**WHAT YOU WILL DO:** Please copy the rows word for word, from the line that contains "This screenshot has width=558, height=418." through the line that contains "Action: click(x=49, y=230)", both lines included. Omit the pictures from your copy.

**MATERIAL TO PROCESS:**

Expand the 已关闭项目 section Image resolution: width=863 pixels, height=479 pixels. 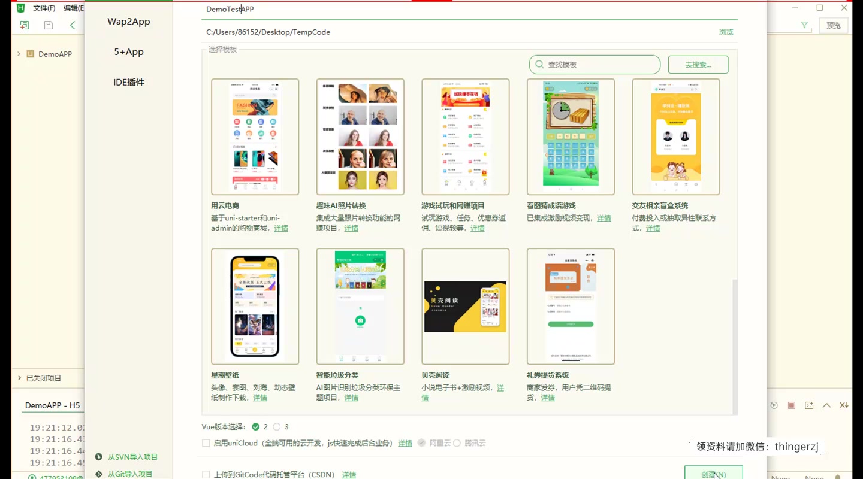[x=19, y=378]
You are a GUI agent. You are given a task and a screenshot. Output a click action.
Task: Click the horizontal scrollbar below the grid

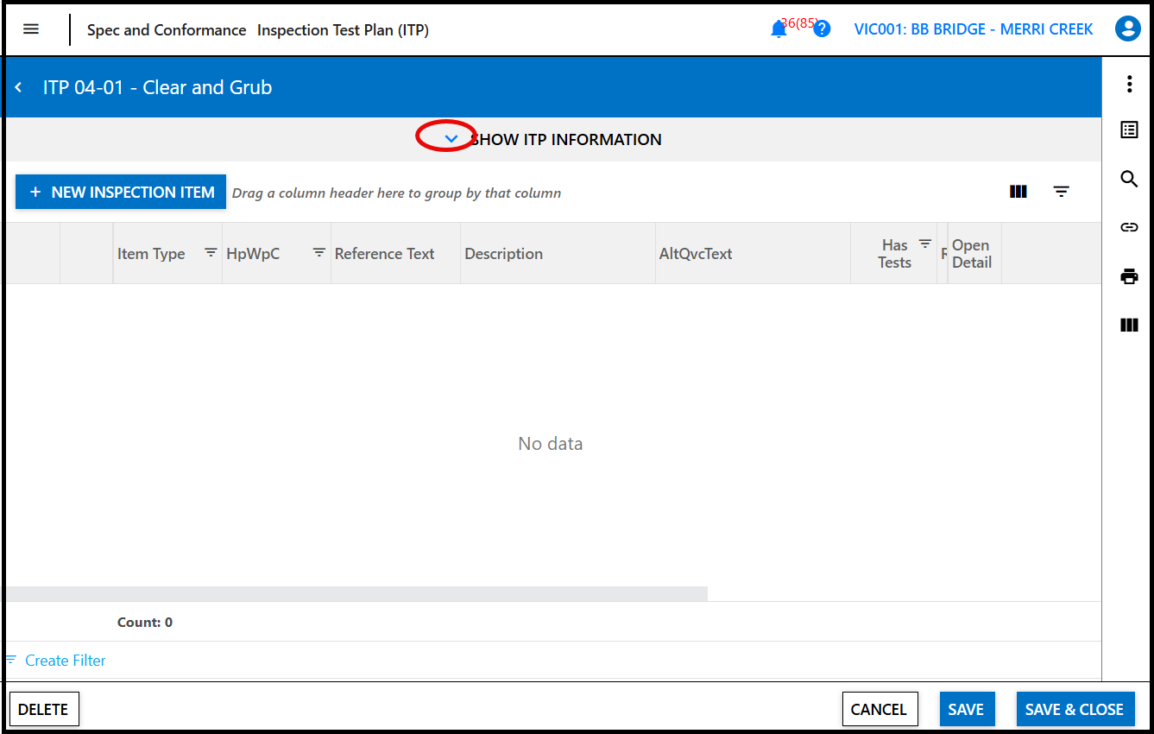point(357,592)
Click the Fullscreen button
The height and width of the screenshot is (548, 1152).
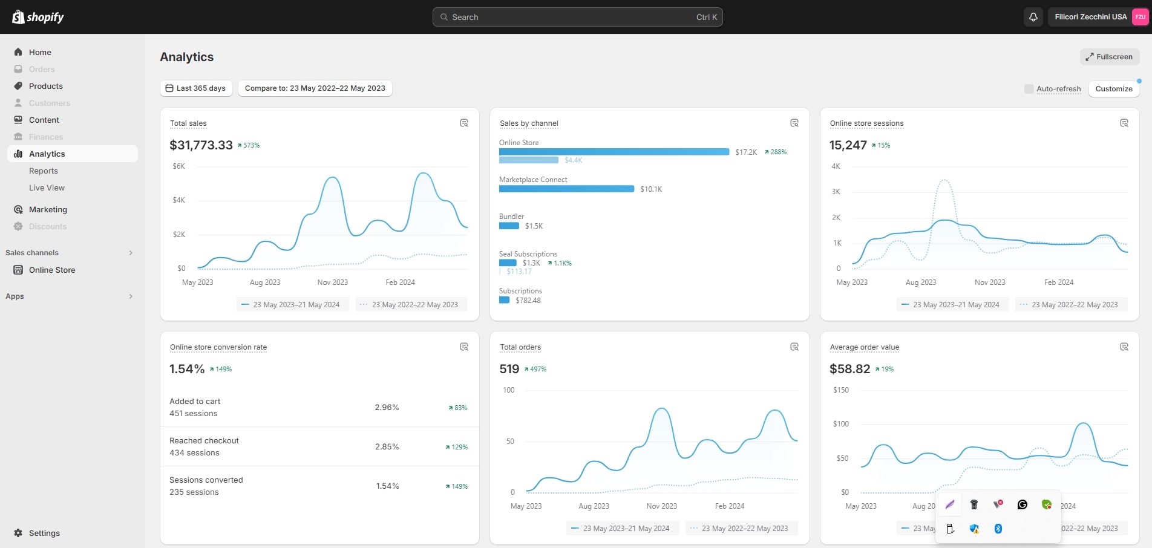point(1110,57)
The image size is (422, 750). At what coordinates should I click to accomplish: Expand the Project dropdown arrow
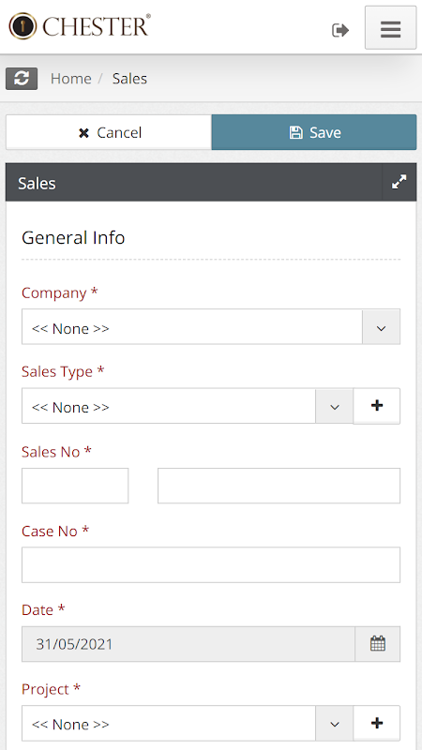(335, 723)
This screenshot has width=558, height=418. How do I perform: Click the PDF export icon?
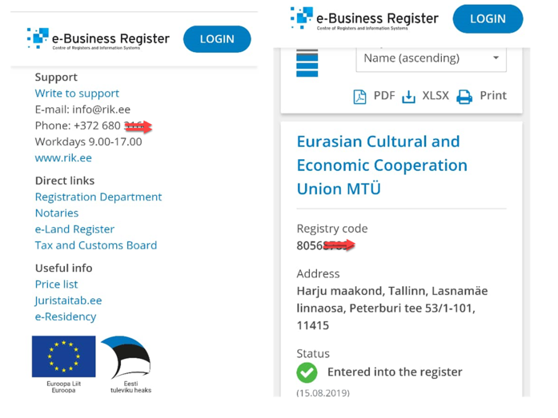click(359, 97)
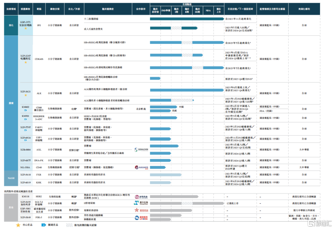The width and height of the screenshot is (334, 229).
Task: Click the star icon under XZP-3287
Action: coord(25,62)
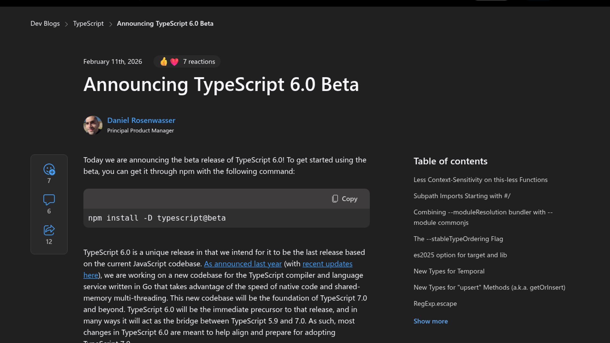This screenshot has height=343, width=610.
Task: Click the share arrow icon
Action: click(x=49, y=230)
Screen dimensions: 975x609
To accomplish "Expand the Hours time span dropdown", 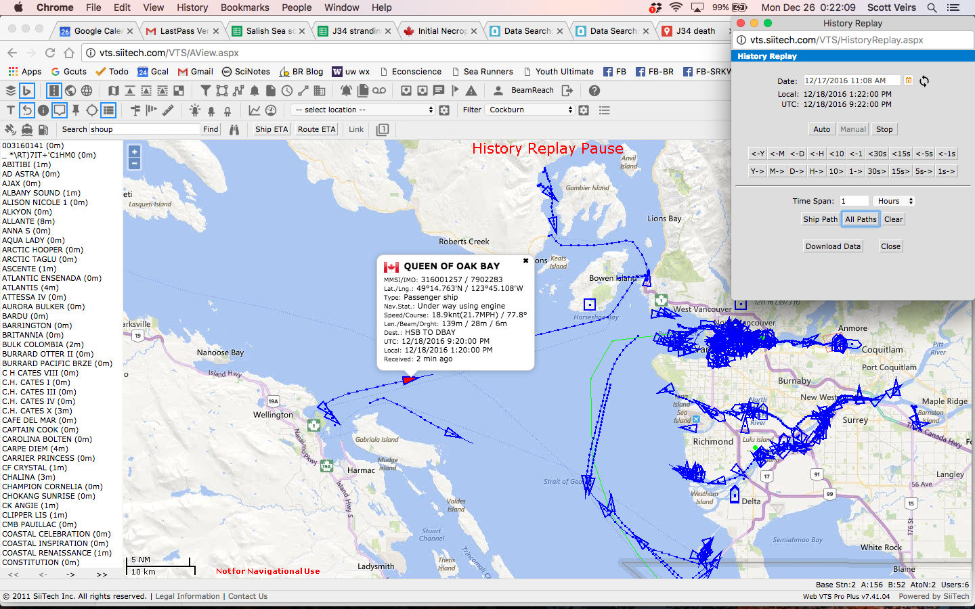I will (x=894, y=201).
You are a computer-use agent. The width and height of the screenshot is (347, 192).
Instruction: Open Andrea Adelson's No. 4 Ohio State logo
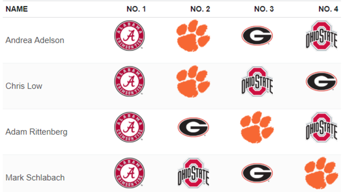[x=322, y=36]
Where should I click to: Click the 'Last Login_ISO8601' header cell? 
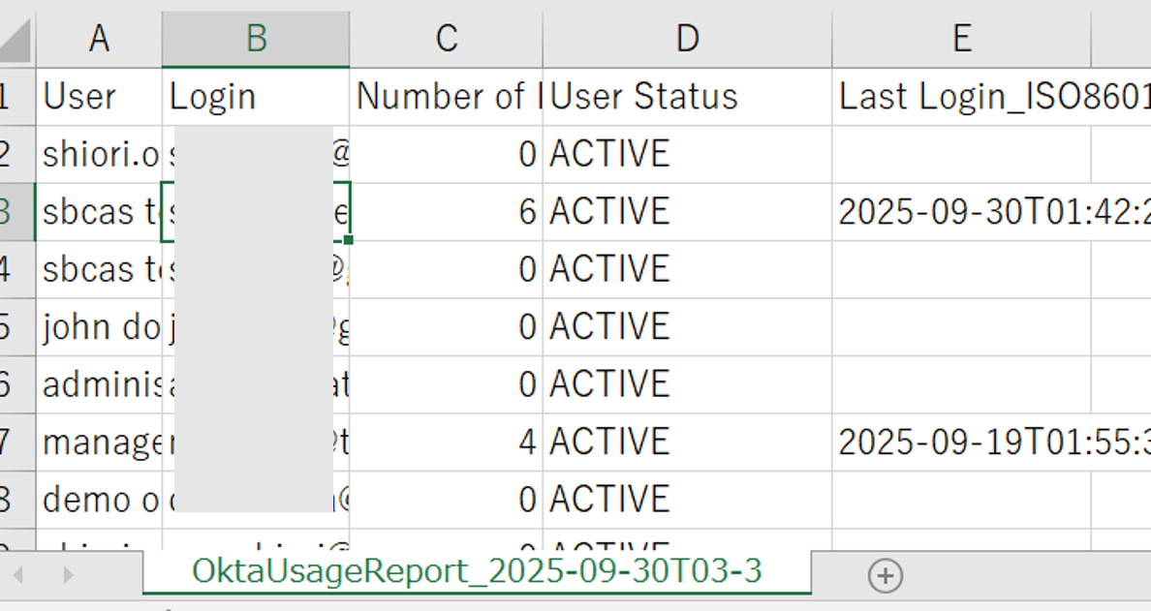tap(988, 97)
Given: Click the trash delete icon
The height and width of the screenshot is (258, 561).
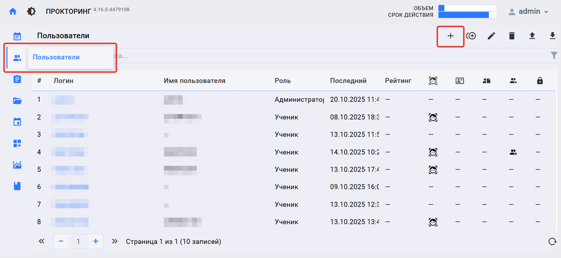Looking at the screenshot, I should click(x=512, y=36).
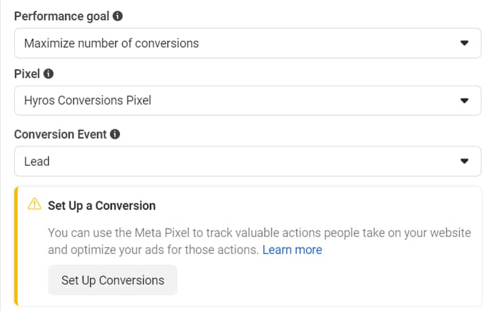Click the caret arrow in Performance goal field
Screen dimensions: 495x311
pos(464,43)
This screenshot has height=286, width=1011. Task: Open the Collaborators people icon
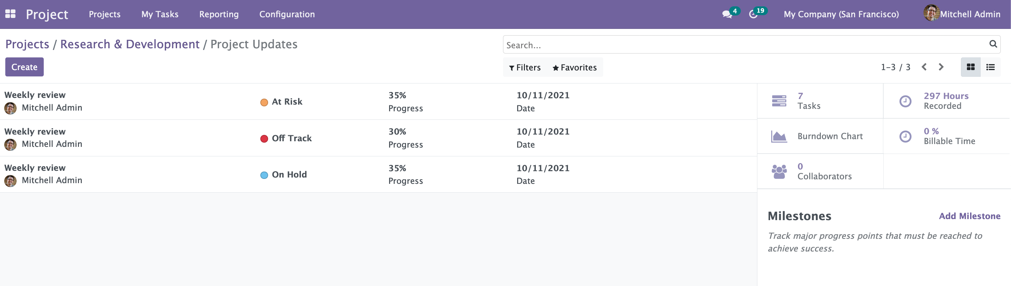[779, 172]
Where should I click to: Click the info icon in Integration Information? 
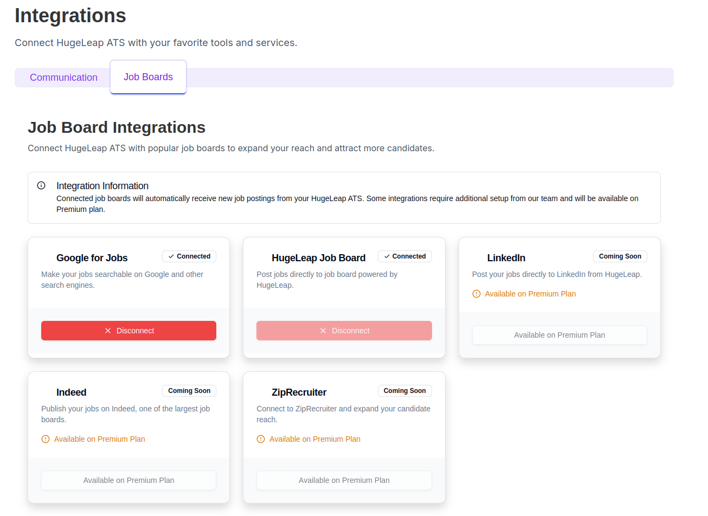pyautogui.click(x=41, y=185)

**FULL ANSWER:**
This screenshot has width=558, height=418. How do I perform: Click the PDF export icon?
click(359, 97)
The width and height of the screenshot is (334, 229).
Task: Click the star icon under XZP-3287
Action: coord(25,62)
This screenshot has height=343, width=610.
Task: Click the share arrow icon
Action: click(x=49, y=230)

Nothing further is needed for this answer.